For a couple of weeks, every time I spoke with my mom she urged me to read The Guernsey Literary and Potato Peel Pie Society by Mary Ann Shaffer and Annie Barrows. “It’s about WWII,” she told me. “It takes place on Guernsey during the Nazi occupation.”
Being a sucker for all things related to the UK and WWII, I gave in over Thanksgiving break.
The Guernsey Literary and Potato Peel Pie Society begins with Juliet Ashton, a writer, receiving a letter from a founding member of the titular Society. Juliet decides to write an article about the society (for a philosophy and literature series) and begins to receive more letters from Guernsey. She determines that the best way to write the article is to go to Guernsey itself.
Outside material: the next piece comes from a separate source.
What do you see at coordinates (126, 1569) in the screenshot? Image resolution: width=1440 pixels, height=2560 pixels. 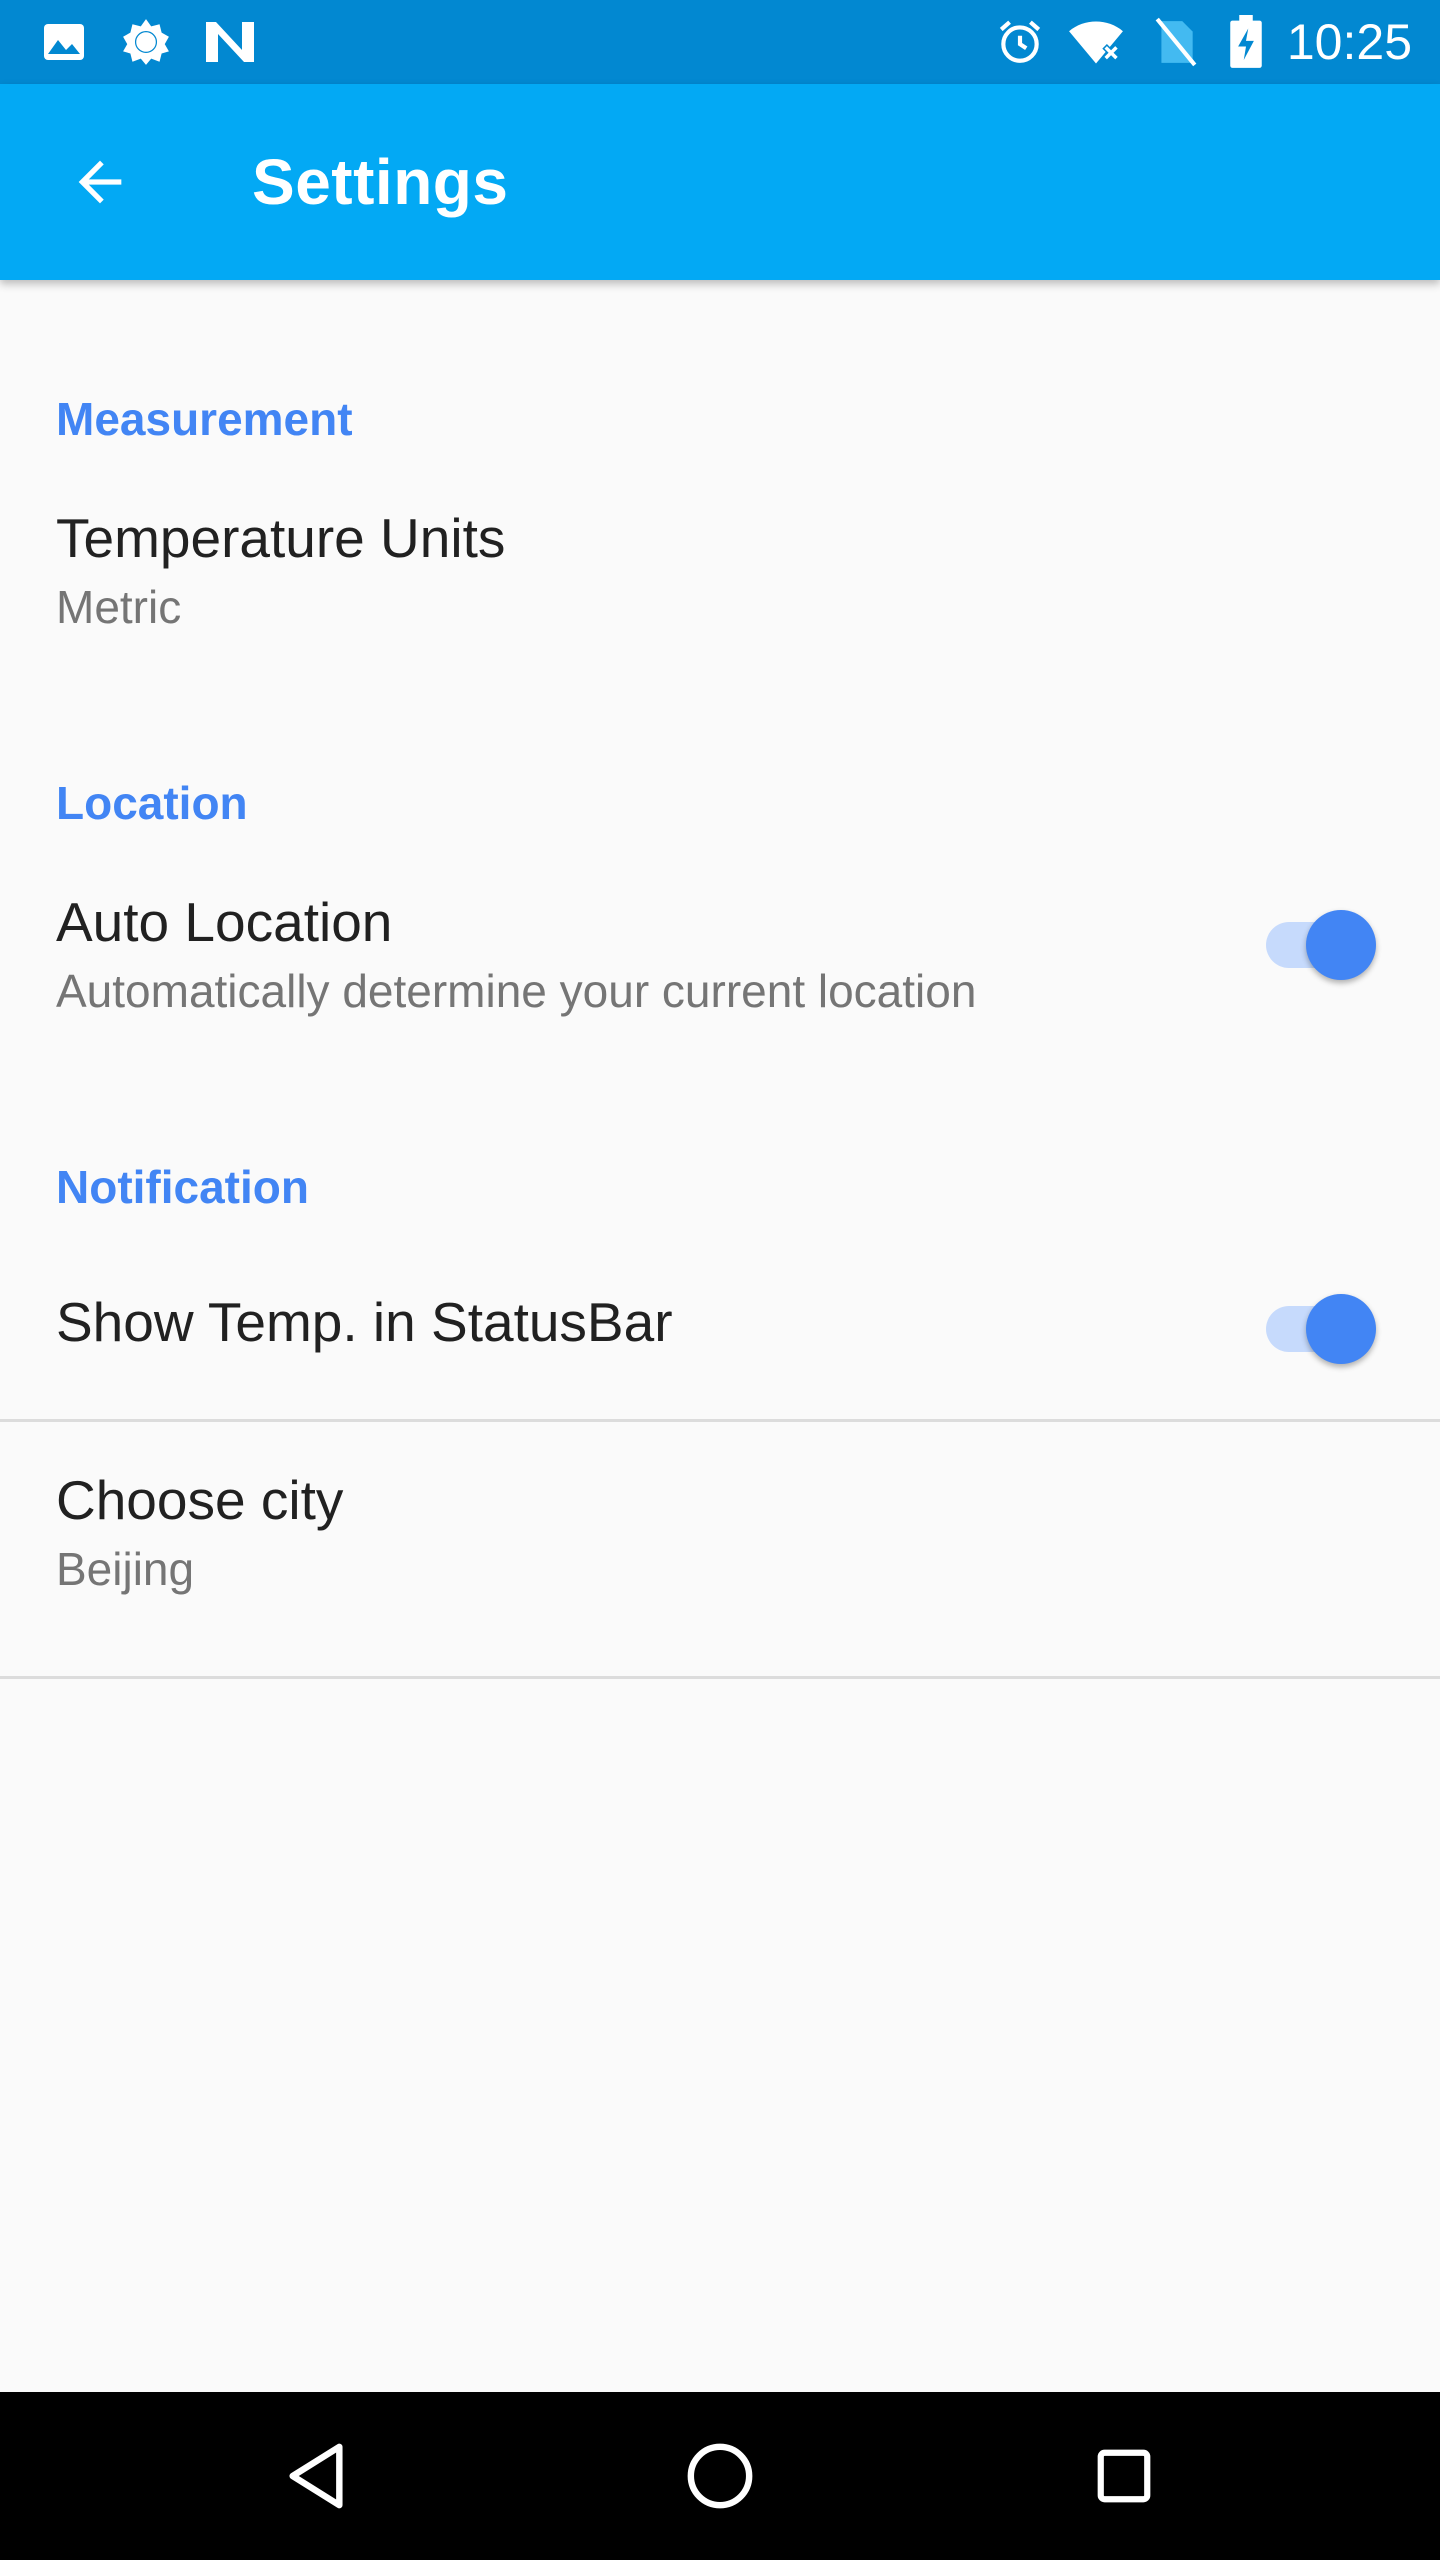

The book is written in a different fashion–various lines of correspondence between Juliet and the other characters, such as her publisher, best friend, and the people of Guernsey. Through the letters, notes and telegrams we get a sense of who these people are. Their thoughts are intimate and thoroughly engaging.
One thing that I enjoyed is the care the authors put into developing individual voices for each of the characters. Some write only one or two letters, yet sound distinctive from the others. This aids with the realism of the book. One can’t help but feel like one is spying on these people, yet also feel like they are friends (or acquaintances at the least).
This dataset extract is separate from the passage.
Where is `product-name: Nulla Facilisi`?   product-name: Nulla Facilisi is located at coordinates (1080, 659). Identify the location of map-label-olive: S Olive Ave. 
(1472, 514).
The story is one that is alternatively light and dark. The tones the characters write to each other in are humorous and self-deprecating. On numerous occasions I started laughing out loud. As the book is about the Nazi occupation of the Channel Islands, the story becomes serious at times, but never loses its charm.
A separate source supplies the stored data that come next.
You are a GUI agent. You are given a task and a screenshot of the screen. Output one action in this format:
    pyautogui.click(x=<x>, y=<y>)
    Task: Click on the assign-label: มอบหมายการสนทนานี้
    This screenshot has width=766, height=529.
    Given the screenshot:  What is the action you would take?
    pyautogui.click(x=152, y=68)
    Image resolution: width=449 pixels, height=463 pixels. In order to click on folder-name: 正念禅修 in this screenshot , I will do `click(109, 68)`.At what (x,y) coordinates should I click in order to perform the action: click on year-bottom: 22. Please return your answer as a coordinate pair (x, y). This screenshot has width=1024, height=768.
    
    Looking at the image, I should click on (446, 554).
It saddens me that letter writing has fallen by the wayside for email, facebook and twitter. Fifty years from now, will anyone write a story in a similar manner about people like us? Emails lack that personal feel. Will an entire book be told over tweets? It strikes me as a bit ridiculous, really (if a fun poetry experiment).
All said, this is a charming book. Recommended for those looking for a feel-good novel (it does have a very happy ending!). Light, enjoyable, and worth the few hours it takes to read. Best enjoyed with a continuous stream of tea and digestive biscuits.